Wrong time to dwell on that. I was sure I’d hear all about it later, anyway. “Of course I’m sure.” I smiled, trying to be comforting. “It’s pretty well documented. Mould spores, bad air, primitive medicine, that sort of thing.” I didn’t really feel like making up some references he wouldn’t remember, but I needed him to be Bruce not some giant cowering child. I needed him to watch my back so I could figure out why old Witkinstein hadn’t announced his discovery, whatever it was, to the world. It was only a matter of time until one of his contacts or suppliers showed up with something to share with him, or, knowing how fast word travelled, looking to take something back and sell it to someone else.
A muffled thud out in the warehouse told us that time might already be up.
The flash of fear on Bruce’s face worried me for a split second, but he clenched his jaw and unfolded his arms, turning for the door. I opened my mouth but he nodded. “I know, boss. No permanent damage. You need info.” How had I ever gotten along without him? And he moved so quietly, had such a light step when he needed it. Thinking about it always made me glad I hadn’t met him by chance somewhere dark and secluded. The man could sneak up behind you and rip your arms off before you knew he was there.

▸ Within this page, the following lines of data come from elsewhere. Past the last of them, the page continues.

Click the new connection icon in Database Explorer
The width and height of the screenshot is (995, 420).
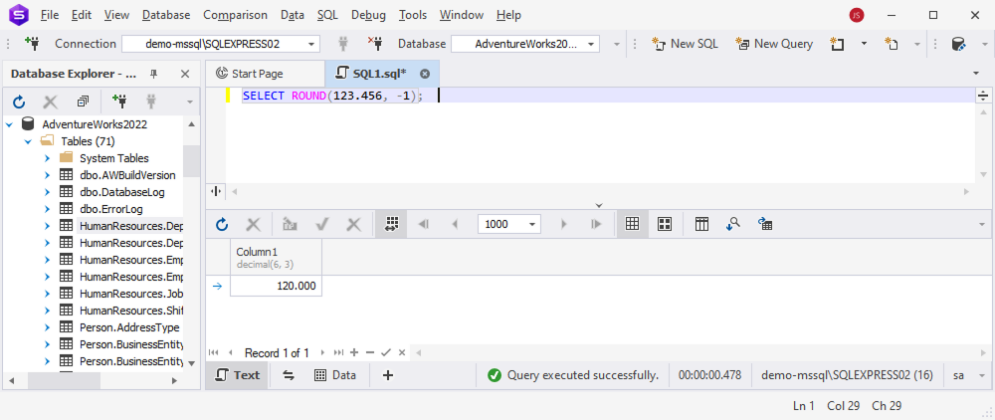120,102
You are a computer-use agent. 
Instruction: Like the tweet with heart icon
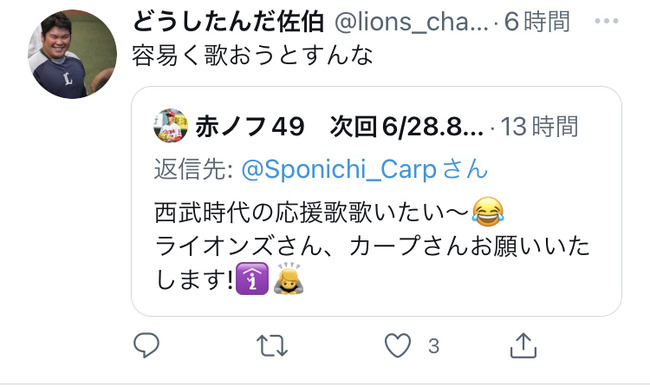tap(398, 345)
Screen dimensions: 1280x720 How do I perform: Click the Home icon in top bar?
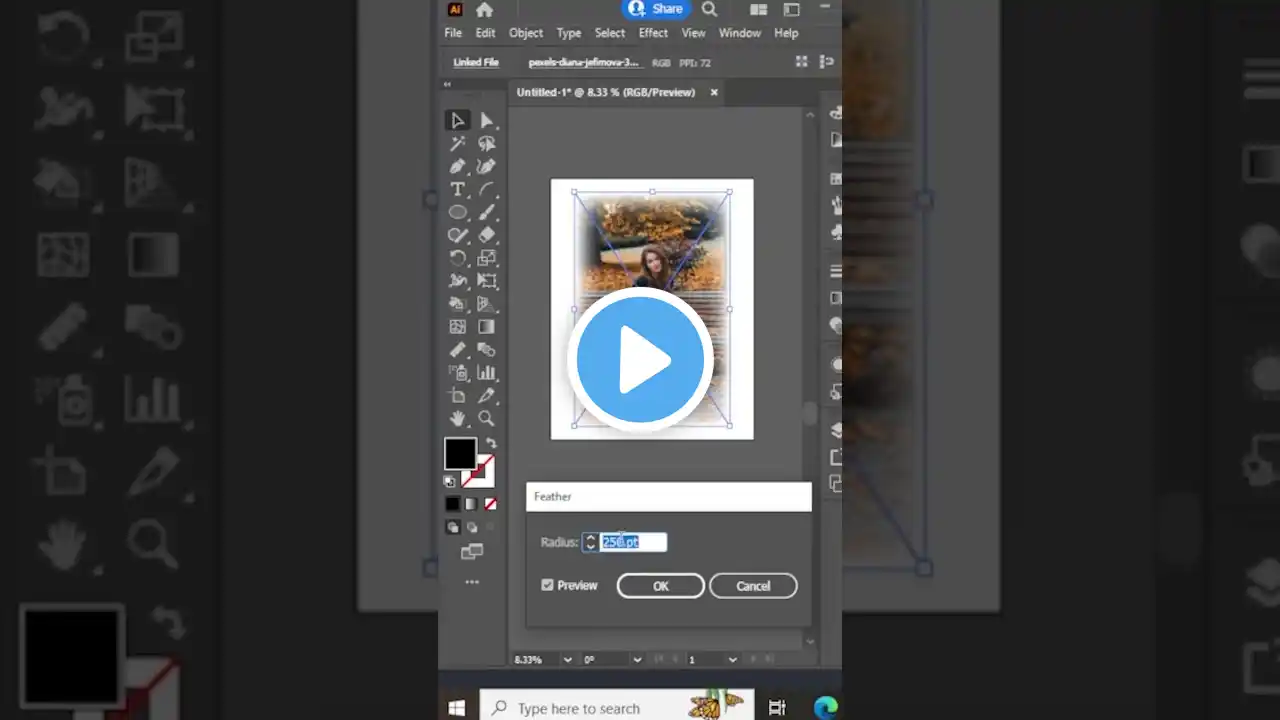point(485,10)
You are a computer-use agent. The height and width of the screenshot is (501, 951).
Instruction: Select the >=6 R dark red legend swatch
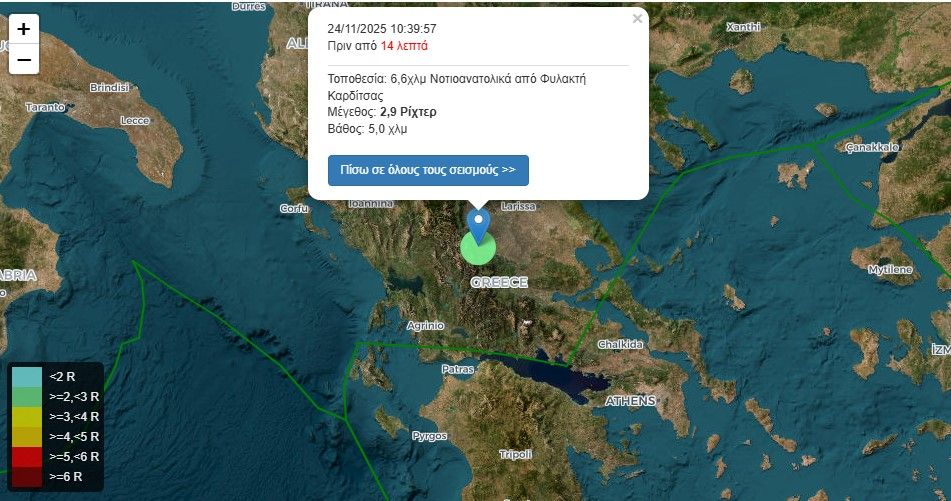pos(27,477)
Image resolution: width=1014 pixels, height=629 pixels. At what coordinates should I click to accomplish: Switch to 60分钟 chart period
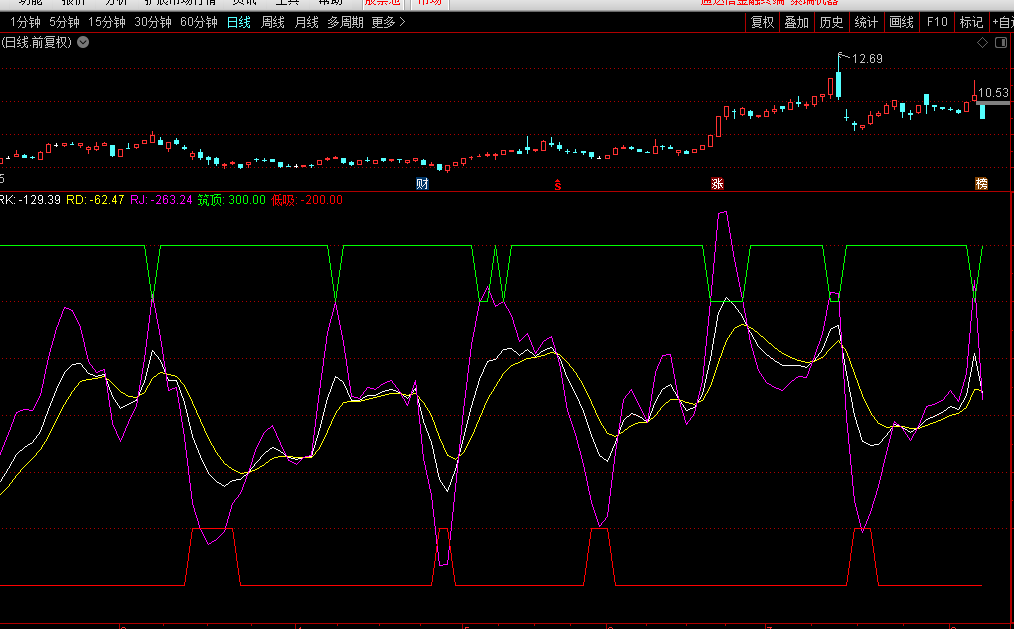coord(198,22)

But it seemed a sensible precaution to hide, at least. If there happened to be more than one intruder and one of them got by Bruce for a moment, however unlikely that was, it would be safer for me to be hidden for at least a few seconds when they came into the room, give Bruce that little bit of time to catch up and take care of business. Too late to turn off the light, I squeezed into the shadow beside the sarcophagus and took off my fedora, keeping one eye high enough to see the door in case anyone came through.